__PASSAGE__
Westslope Cutthroat Trout Make a Big Return to Cascade Creek

After years of hard work, westslope cutthroat are on the road to recovery in Cascade Creek.

In 1941, workers built the Lake Minnewanka reservoir for power generation near Banff. It reduced the roaring Cascade River to a silent trickle and wiped out a population of westslope cutthroat trout.

This past June, Parks Canada biologists put 18,000 westslope cutthroats into special incubation trays scattered along a nine-kilometre-long, restored stretch of Cascade Creek.

More than 97 percent of the eggs hatched and now juvenile westslope are once again flashing through the waters of Cascade after an 80-year absence.

It marks an important reintroduction and conservation milestone for this endangered fish.

“They are now swimming around Cascade Creek, which is super exciting and a long time coming,” Nicole Sulewski, a Parks Canada resource management officer, told Rocky Mountain Outlook.

Westslope Cutthroat In Severe Decline

Westslope cutthroat trout have shown “severe declines,” according to the Government of Alberta.

__GIVEN RECORDS__
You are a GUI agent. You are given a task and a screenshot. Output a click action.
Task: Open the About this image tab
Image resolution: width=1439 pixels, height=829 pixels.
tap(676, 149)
...
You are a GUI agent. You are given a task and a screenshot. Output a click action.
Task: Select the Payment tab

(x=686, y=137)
--
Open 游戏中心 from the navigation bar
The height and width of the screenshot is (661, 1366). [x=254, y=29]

__HOW TO COMPLETE THIS TASK__
Extend the passage above on westslope cutthroat trout returning to Cascade Creek, starting right after its final sentence.

__EXPECTED ANSWER__
Historically in Alberta, westslope cutthroat were found in big numbers in more than 70 watersheds.

A photo of a Westslope Cutthroat Trout held in someone's hand above the water. You can see the hook and fishing line attached to the fish's mouth.
Westslope cutthroat trout | Western Native Trout Initiative

As of 2017, the population had shrunk to just 31 watersheds, with adults assessed at “low or very low abundance.”

What’s to blame? Heavy logging, oil and gas, ranching and farming, and urbanization damage streams and watersheds.

Cross-breeding with non-native rainbow and cutthroat trout has diluted the genetic pool. These non-native fish also compete for habitat.

Overfishing, including catch and release, continues to impact westslope survival.

The thing is, westslope cutthroat are much more than pretty fish to snag on the end of a hook.

These trout are important for healthy streams.

“They are the grizzly bear of the water. They are the top of the food chain,” said Mark Taylor, an aquatic ecologist for Banff National Park. “They are consuming bugs, keeping prey populations in check, they are consuming other fish, and without that, it would be like an ocean without sharks or terrestrial landscape without bears.”

The Rebuilding of a Stream

It has indeed been a long road to recovery for the population of westslope that used to thrive in the Cascade system.

Parks Canada hired Bob Newbury, one of the world’s best stream restorationists who teaches stream restoration at the University of British Columbia, to lead the Cascade project.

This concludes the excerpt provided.